Since 2021, he has served as coach to British men’s singles No. 1 Jack Draper.

==Career==
Trotman was born in Ipswich in 1979 and originally played for Sproughton Tennis Club.

As a junior he won the 1995 Wimbledon Championships boys doubles with Martin Lee and 1997 Australian Open boys doubles with David Sherwood. He and Lee also made one main draw appearance in the Men's Wimbledon doubles championship, in 1997. They lost in the first round to Henrik Holm and Nils Holm, 4–6, 6–3, 3–6.

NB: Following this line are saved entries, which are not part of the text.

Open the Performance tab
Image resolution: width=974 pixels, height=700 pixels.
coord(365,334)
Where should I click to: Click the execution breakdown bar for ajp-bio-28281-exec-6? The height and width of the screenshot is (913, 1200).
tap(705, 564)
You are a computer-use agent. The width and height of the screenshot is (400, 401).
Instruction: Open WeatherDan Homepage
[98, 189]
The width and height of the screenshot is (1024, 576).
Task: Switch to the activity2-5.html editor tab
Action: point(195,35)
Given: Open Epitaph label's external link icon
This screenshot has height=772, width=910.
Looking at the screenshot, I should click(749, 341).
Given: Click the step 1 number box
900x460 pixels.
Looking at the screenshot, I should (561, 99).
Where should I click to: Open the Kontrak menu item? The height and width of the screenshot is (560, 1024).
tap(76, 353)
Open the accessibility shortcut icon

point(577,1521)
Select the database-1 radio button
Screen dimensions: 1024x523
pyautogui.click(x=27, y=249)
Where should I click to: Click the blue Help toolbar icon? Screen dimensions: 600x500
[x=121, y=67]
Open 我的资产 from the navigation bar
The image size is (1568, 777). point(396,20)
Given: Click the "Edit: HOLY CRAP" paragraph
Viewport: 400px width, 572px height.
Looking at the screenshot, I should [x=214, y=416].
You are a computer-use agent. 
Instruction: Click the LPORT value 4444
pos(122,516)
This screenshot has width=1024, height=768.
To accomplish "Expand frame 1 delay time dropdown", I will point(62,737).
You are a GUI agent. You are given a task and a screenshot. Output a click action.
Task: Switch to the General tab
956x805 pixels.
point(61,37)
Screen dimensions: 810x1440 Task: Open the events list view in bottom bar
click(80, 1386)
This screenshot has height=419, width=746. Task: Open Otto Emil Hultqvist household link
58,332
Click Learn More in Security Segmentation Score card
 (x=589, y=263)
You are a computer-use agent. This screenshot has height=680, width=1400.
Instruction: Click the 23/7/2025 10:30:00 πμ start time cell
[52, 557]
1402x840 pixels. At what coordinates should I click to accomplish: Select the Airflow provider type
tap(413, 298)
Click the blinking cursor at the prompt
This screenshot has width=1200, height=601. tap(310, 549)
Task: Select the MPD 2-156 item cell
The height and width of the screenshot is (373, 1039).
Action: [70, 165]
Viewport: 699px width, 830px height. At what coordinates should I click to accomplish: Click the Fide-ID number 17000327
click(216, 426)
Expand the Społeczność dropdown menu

Persistent injuries prevented him from continuing at a senior professional level.

==Coaching==
After he retired as a player Trotman moved into coaching. Players he has worked with include Anne Keothavong, Kyle Edmund, Naomi Cavaday, Cameron Norrie and Jack Draper. Edmund won the Levene Gouldin & Thompson Tennis Challenger, the Hong Kong ATP Challenger and qualifiers to gain entrance into two Grand Slams under Trotman. He coached Cameron Norrie from 2017, with Norrie reaching a major semifinal, in Wimbledon in 2022, and holding the position of British No. 1 in men's singles from October 2021 to June 2024.

Since 2021 Trotman has coached British tennis player Jack Draper at the National Tennis Centre in Roehampton as part of the LTA's Elite Players support programme. Under Trotman, Draper achieved a career-high ATP singles ranking of world No. 4, on 9 June 2025, has won three titles on the ATP Tour, including an ATP 1000 event at the 2025 Indian Wells Open, and reached a major Grand Slam semifinal at the 2024 US Open (tennis).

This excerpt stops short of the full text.